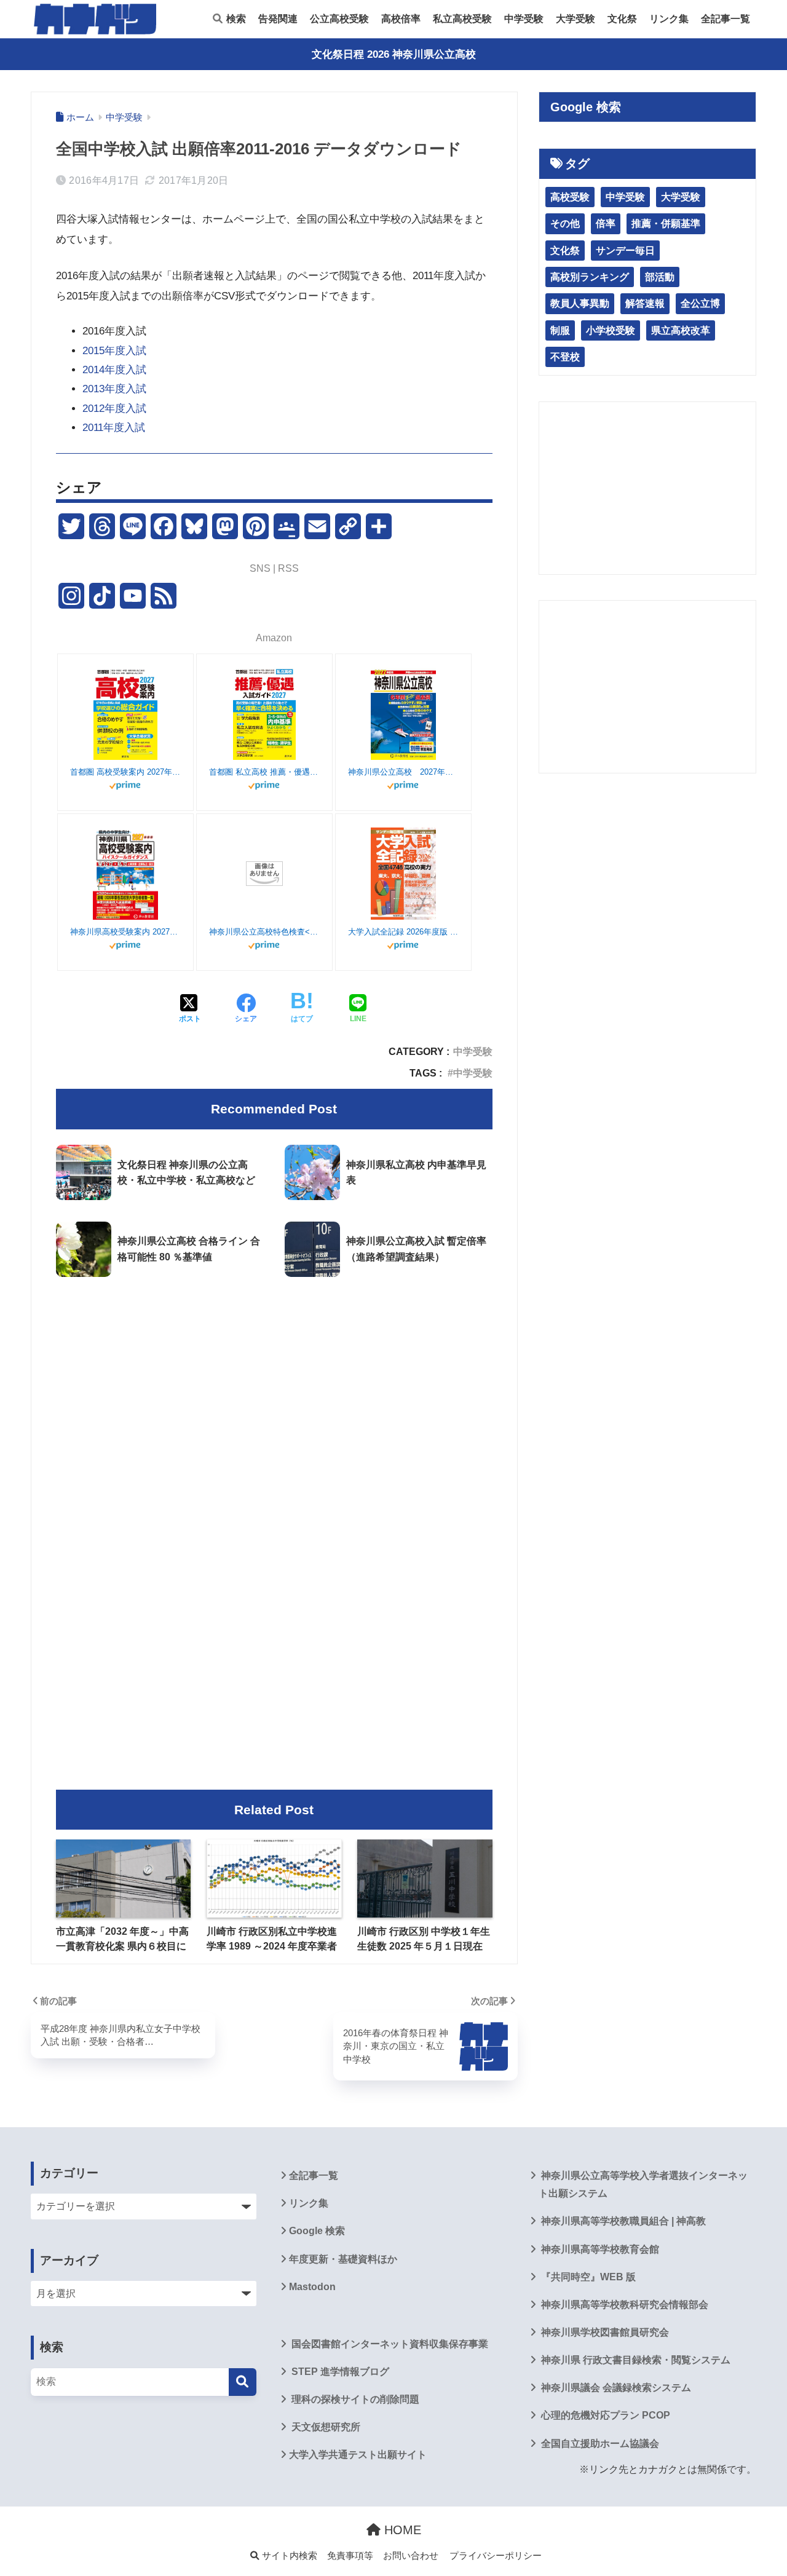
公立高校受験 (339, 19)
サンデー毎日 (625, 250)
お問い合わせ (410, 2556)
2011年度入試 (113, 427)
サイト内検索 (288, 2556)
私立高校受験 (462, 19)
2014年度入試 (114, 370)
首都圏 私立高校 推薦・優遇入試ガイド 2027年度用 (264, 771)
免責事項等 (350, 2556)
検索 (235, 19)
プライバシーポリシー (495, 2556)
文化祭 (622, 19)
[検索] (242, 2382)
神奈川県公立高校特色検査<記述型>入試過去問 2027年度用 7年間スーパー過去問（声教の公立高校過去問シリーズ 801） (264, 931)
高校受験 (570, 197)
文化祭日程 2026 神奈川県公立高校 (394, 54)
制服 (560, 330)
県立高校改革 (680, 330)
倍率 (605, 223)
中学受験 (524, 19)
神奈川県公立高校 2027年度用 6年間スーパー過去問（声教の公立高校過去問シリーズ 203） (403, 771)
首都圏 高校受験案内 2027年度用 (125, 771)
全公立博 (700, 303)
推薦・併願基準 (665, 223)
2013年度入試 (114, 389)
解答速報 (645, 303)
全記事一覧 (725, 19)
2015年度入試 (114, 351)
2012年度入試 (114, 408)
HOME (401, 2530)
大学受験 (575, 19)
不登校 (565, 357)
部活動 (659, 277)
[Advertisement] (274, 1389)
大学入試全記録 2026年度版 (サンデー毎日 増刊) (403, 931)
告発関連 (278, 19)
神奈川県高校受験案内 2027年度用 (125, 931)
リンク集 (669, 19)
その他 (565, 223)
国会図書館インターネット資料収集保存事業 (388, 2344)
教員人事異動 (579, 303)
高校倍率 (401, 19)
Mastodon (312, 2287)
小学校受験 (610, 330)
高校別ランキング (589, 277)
...
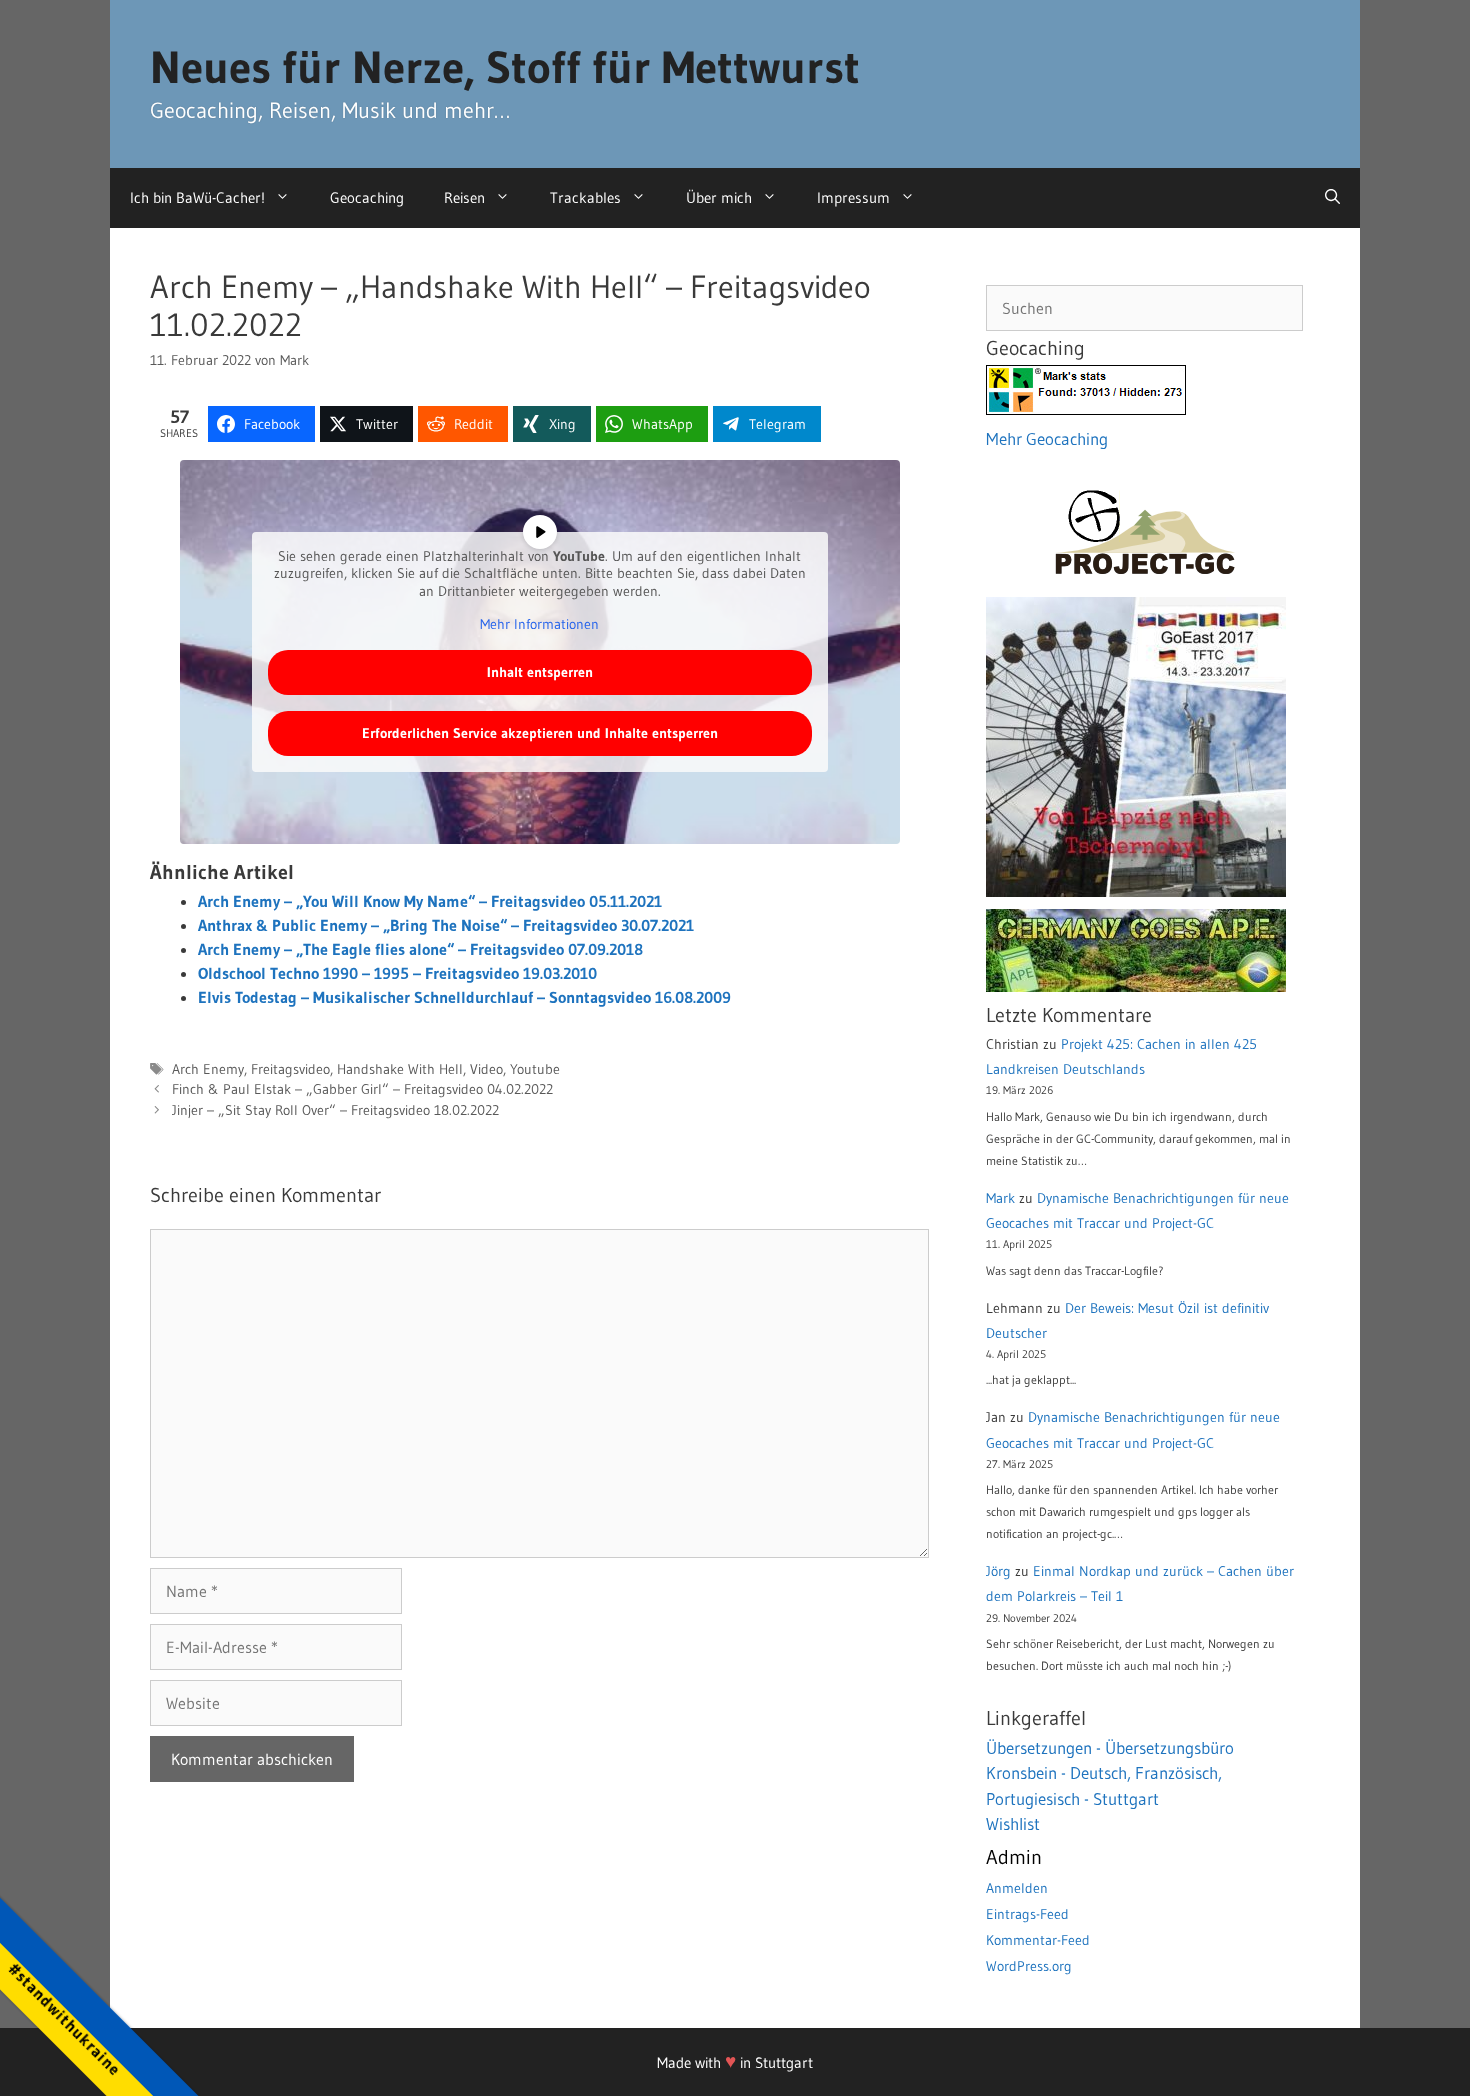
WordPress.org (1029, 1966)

WORK INSTRUCTIONS:
In the entries above, find the line holding "首都圏 高校受験案内 2027年度用 (125, 771)" and the line holding "高校別ランキング (589, 277)"; print both of them and every line between, exactly, and nothing else.

ANSWER FOR THIS EXERCISE:
首都圏 高校受験案内 2027年度用 (125, 771)
全公立博 (700, 303)
推薦・併願基準 (665, 223)
2013年度入試 (114, 389)
解答速報 (645, 303)
全記事一覧 (725, 19)
2015年度入試 (114, 351)
2012年度入試 (114, 408)
HOME (401, 2530)
大学受験 (575, 19)
不登校 (565, 357)
部活動 (659, 277)
[Advertisement] (274, 1389)
大学入試全記録 2026年度版 (サンデー毎日 増刊) (403, 931)
告発関連 (278, 19)
神奈川県高校受験案内 2027年度用 (125, 931)
リンク集 (669, 19)
その他 (565, 223)
国会図書館インターネット資料収集保存事業 (388, 2344)
教員人事異動 (579, 303)
高校倍率 (401, 19)
Mastodon (312, 2287)
小学校受験 (610, 330)
高校別ランキング (589, 277)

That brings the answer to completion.